In the recent abundance of social media pages and campaigns that focus on portraying a more extensive image of Africa, Lagos is one of the many cities that have been photographed and put on display. Not only because of its towering architecture and vast expanse of water, but also because of how well this resilient, rousing and restorative city capture the essence of Nigeria. Like New York, Lagos is viewed as less of a place and more of a feeling; the rambunctiousness of the yellow Danfo buses or the leafy trees that shade the milk colored house in Ikoyi evoke as much emotion as the people do.
Home to 17 million people and counting, the people of Lagos, or Lagosians as they have been dubbed, are some of the most captivating people in the world and there’s a man whose mission it is to make sure everyone knows this, one picture at a time. Tochi Ani, the photographer and curator behind the immensely successful Instagram page, Humans of Lagos isn’t very open to revealing information about himself or the page that has over 10,000 people talking.
“It [Humans of Lagos] was inspired by Humans Of New York, I've always had it in mind to start the Lagos version of HONY but I kept postponing. I eventually started in January of 2015 after a series of events that occurred in my life. I'll leave out the details out for now, but then, I needed a distraction.” Ani says over online chat.
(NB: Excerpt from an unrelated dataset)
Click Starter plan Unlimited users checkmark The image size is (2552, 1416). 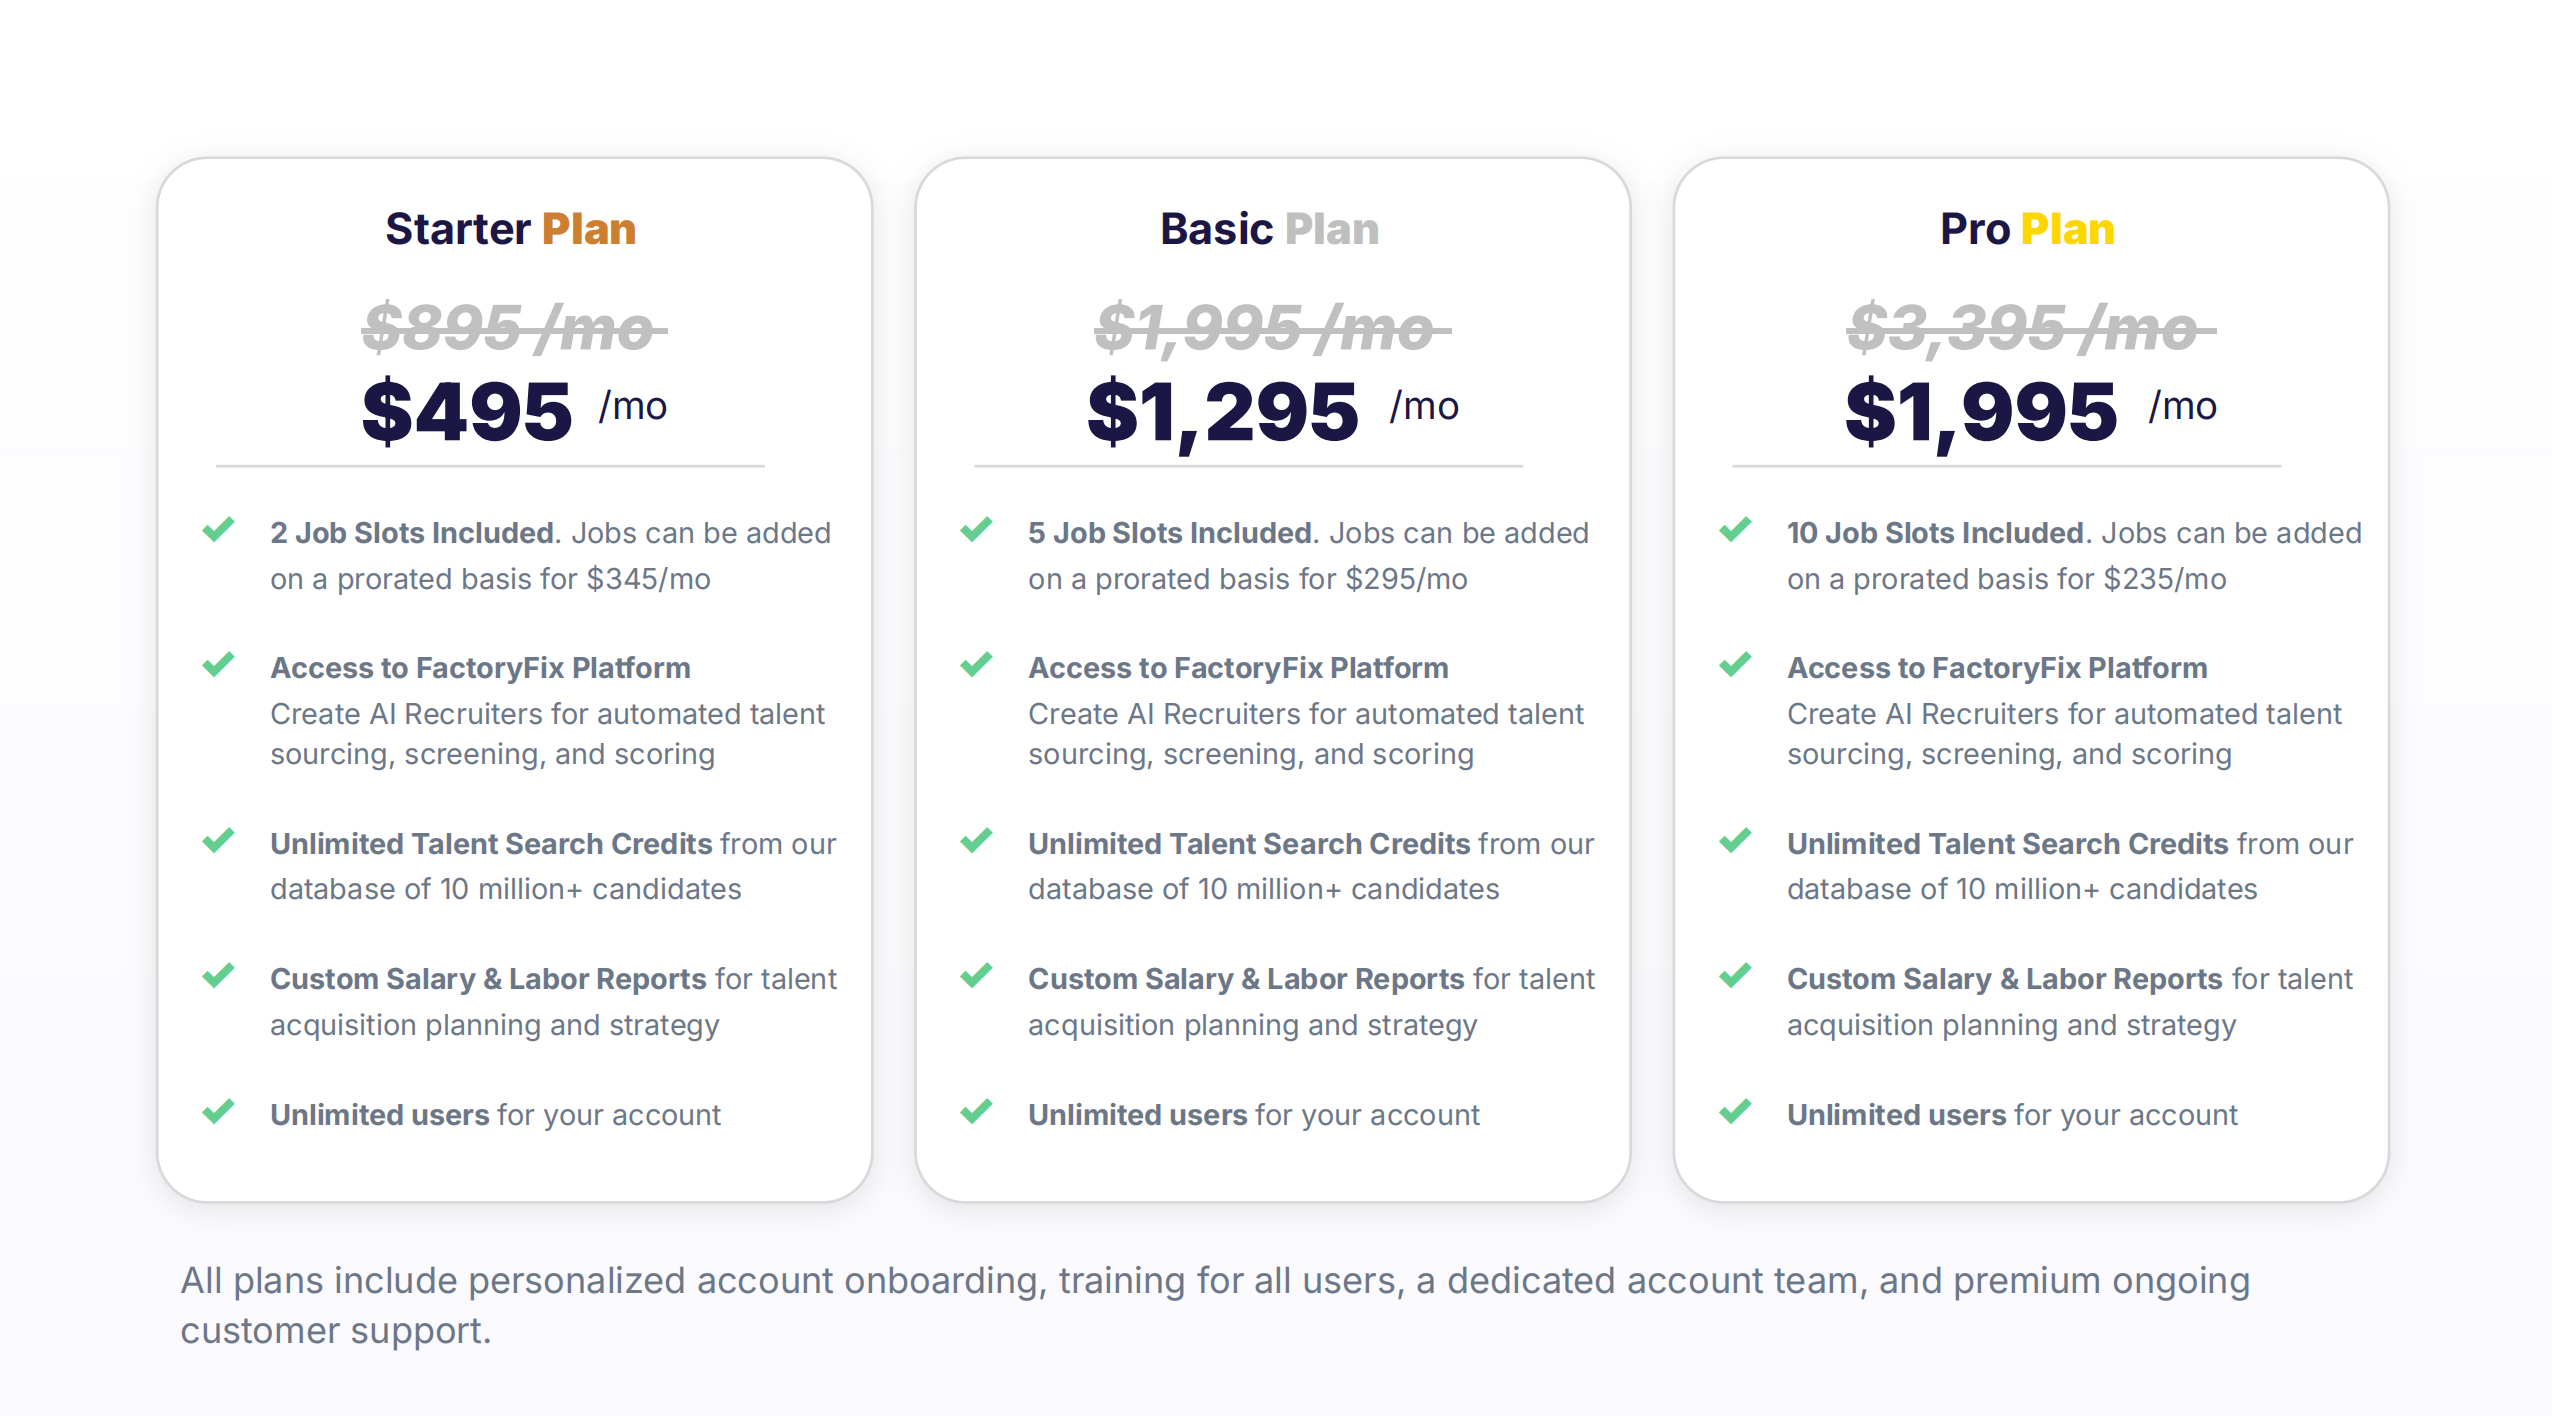pyautogui.click(x=218, y=1111)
Like its New York counterpart, the page is a colorful look at the lives of everyday Lagosians, it features an image of a different Lagos city resident accompanied by a short anecdote about the subjects life. Ani tends to aim his lens at the middle class or sometimes, lower middle class citizens from industrial neighborhoods like Surulere and Yaba, a choice he claims is not intentional but rather a result of who responds to his advances. The subjects reveal to him their hopes, dreams and even disappointments in the matter-of-fact way that Lagosians are known to approach everything. According to Ani, whose subjects range from schoolteachers to bus drivers and even little children, the people he approaches aren’t prompted to reveal a particularly interesting tidbit about their lives, that is something they offer up on their own. “People are always willing to share but no one cares enough to ask or listen.”